Exercise goal: Transcribe all the records exactly and omit any images they hold.

(Screenshot grounding data)
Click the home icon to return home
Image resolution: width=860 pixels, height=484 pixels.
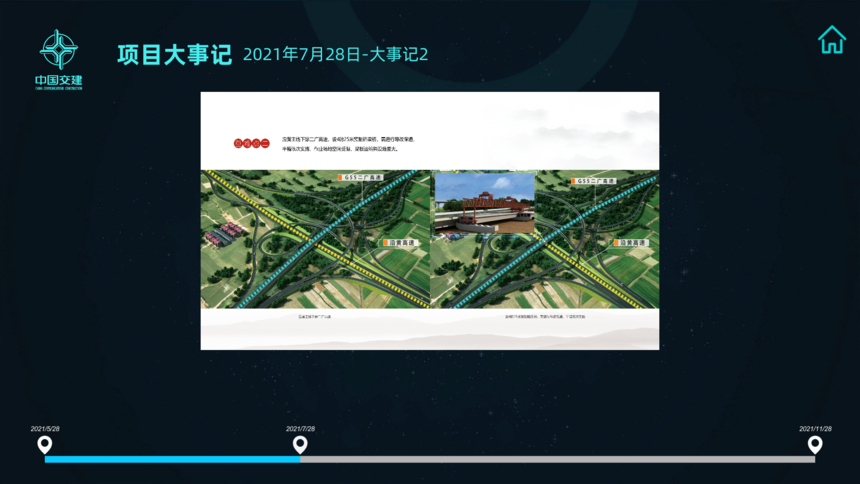(x=831, y=40)
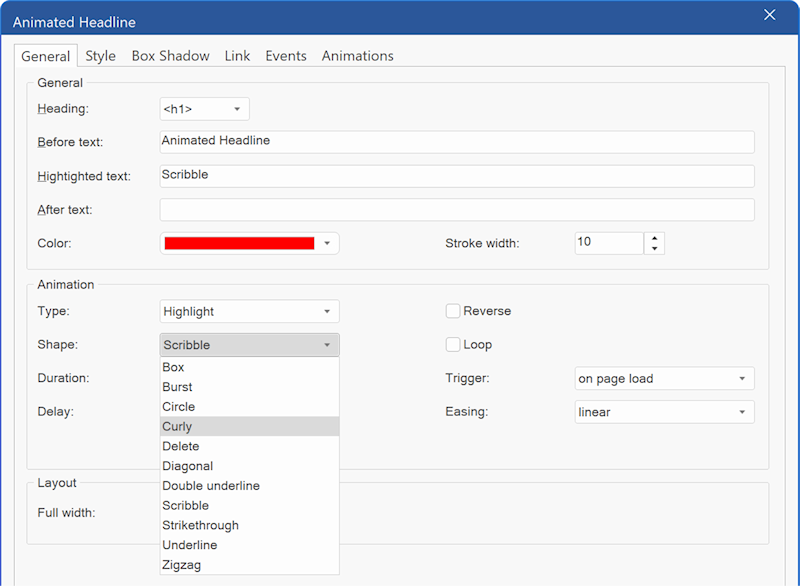The width and height of the screenshot is (800, 586).
Task: Enable the Reverse checkbox
Action: [x=453, y=311]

Response for this exercise:
Click the home icon to return home
Image resolution: width=860 pixels, height=484 pixels.
(x=831, y=40)
The width and height of the screenshot is (800, 586).
Task: Enable the Reverse checkbox
Action: [x=453, y=311]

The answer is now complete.